A turma deixou de promover shows. Agora realiza shows. O estudante não faz pesquisa. Realiza pesquisa. O time não disputa a partida. Realiza a partida. O autor não lança o livro. Realiza o lançamento do livro. O morador não reforma a casa. Realiza a reforma da casa. O policial não mantém encontros sigilosos. Realiza encontros sigilosos. O cliente não deposita dinheiro no banco. Realiza o depósito. Até o padre entrou na onda. Ele desistiu de celebrar missa. Doravante só realiza missas.

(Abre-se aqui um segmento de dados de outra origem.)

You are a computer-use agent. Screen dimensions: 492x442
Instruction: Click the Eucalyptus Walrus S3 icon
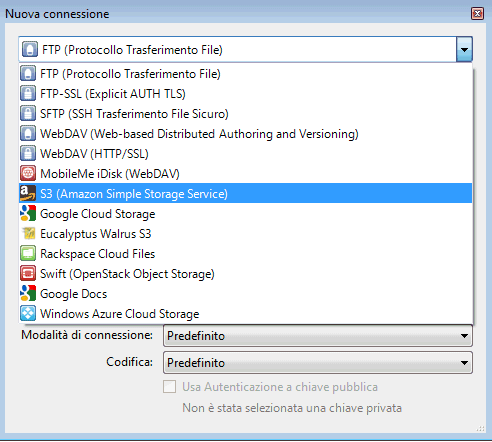click(x=28, y=233)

Ufa! O abuso passou dos limites. Daí a reação. O Observatório da Imprensa publicou artigo de Montezuma Cruz. O título: “Realizar demais, eis a questão”. Examinadores reprovam candidatos que realizam maus trabalhos. Apaixonados acabam o namoro com o parceiros que realizam saídas noturnas. Editores demitem jornalistas que realizam falsos furos de reportagem. Mais: ONGs e grupos de defesa dos direitos verbais realizam recursos ao Judiciário. Querem indenização pelos maus-tratos sofridos por ouvidos e olhos. Eles realizaram despesas médicas e farmacêuticas. Quem realizará o pagamento?

Abuso, eis a questão

“Realizar é verbo forte, mas virou arroz de festa nos títulos e nos subtítulos. Usá-lo excessivamente pode retirar do texto a elegância e prejudicar a criatividade”, escreveu Montezuma Cruz. E daí? Deve-se cassar o polissílabo sem dó nem piedade?

Claro que não. Diante do modismo, convém seguir o conselho do pai mineiro. Cheio de saber, o velho senhor diz ao jovem que se aventura nas ruas: “Meu filho, não saia. Se sair, não gaste. Se gastar, não pague. Se pagar, pague só a sua”. É isso. Seja sovina. Use, não abuse. Dê passagem ao realizar na acepção original. Ele deriva de real. A latina quer dizer verdadeiro, que existe de fato. Que tal realizar o sonho?